Hello :-)
Using Xapian-Omega's omindex binary to run Tika on 400 files, Tika gives
the error in the subject 247 times. The files triggering the error have
extensions doc, pdf, ppt, rtf and
xls so the problem is probably not specific to the file type.
Running vmstat with a 1 second delay during the omindex run shows no
swapping and consistently ~0.5GB (of 1 GB) free memory so the problem is
not memory.
The bash ulimit command reported "unlimited" and
/etc/security/limits.conf is all comments or empty lines.
Netsearching widely (most informative pages listed below sig) suggested
adjusting Java memory spaces but neither export JAVA_OPTS='-Xms256m
-Xmx512m' nor export JAVA_OPTS='-Xmx512m' before running omindex fixed
the problem. I do not know what the defaults are.

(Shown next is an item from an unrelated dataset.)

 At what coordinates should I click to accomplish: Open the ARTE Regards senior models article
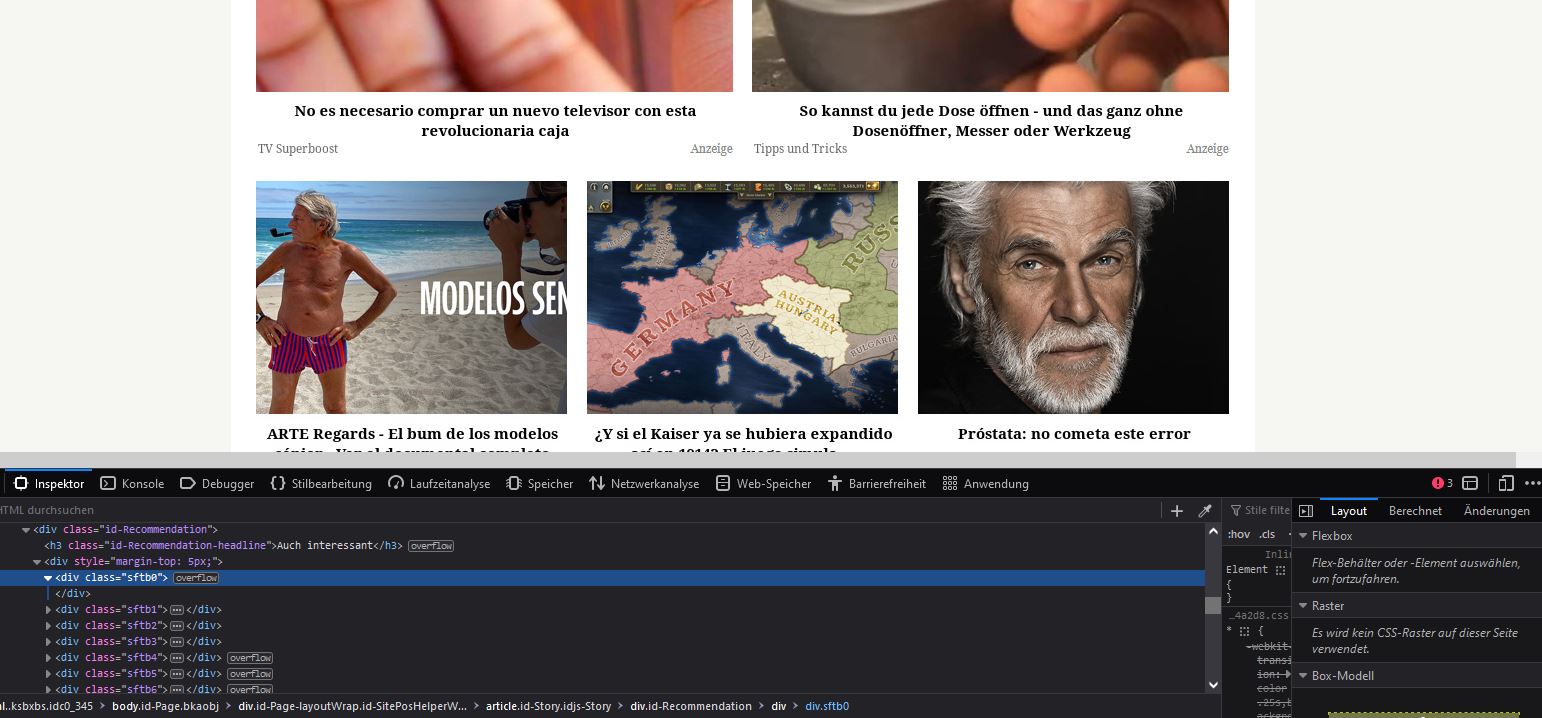click(412, 434)
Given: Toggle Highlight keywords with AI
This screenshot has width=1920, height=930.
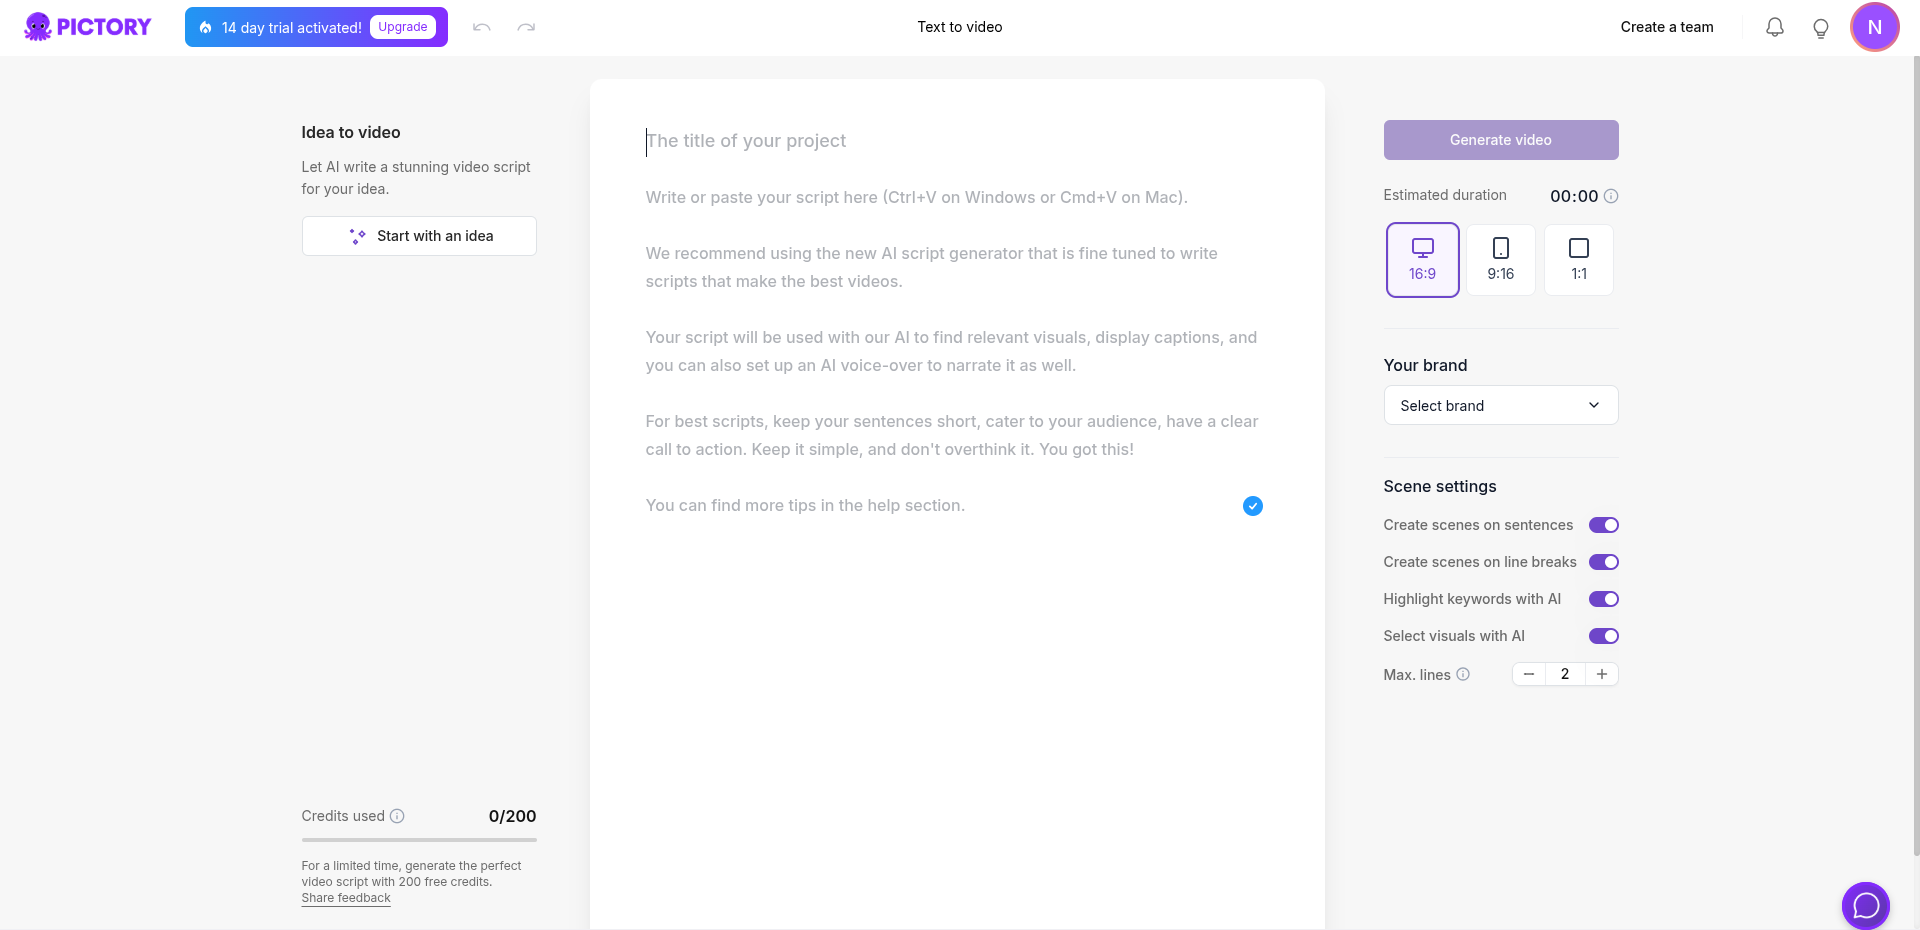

Tika worked on this development system from installation on 31mar11
until it was last used on 14apr11. All system changes are logged but
none of the changes since 14apr11 are obviously relevant. Tomcat 6 was
installed for GeoServer and this did take ~1 GB virtual memory, perhaps
triggering the problem, but it and MySQL have since been disabled in the
boot scripts and the system rebooted. Tika is still working on the live
system which is similar to the development system in terms of installed
software and versions.
I wanted to try with Tika 0.9 but it failed bmp, jpeg and png parsing
tests during installation by Maven. I do not know enough Java/Maven to
see if the errors are related.
The OS is Debian Squeeze 64 bit running in a virtual machine -- hence
the small sample of 400 files and the 1 GB memory -- running headless.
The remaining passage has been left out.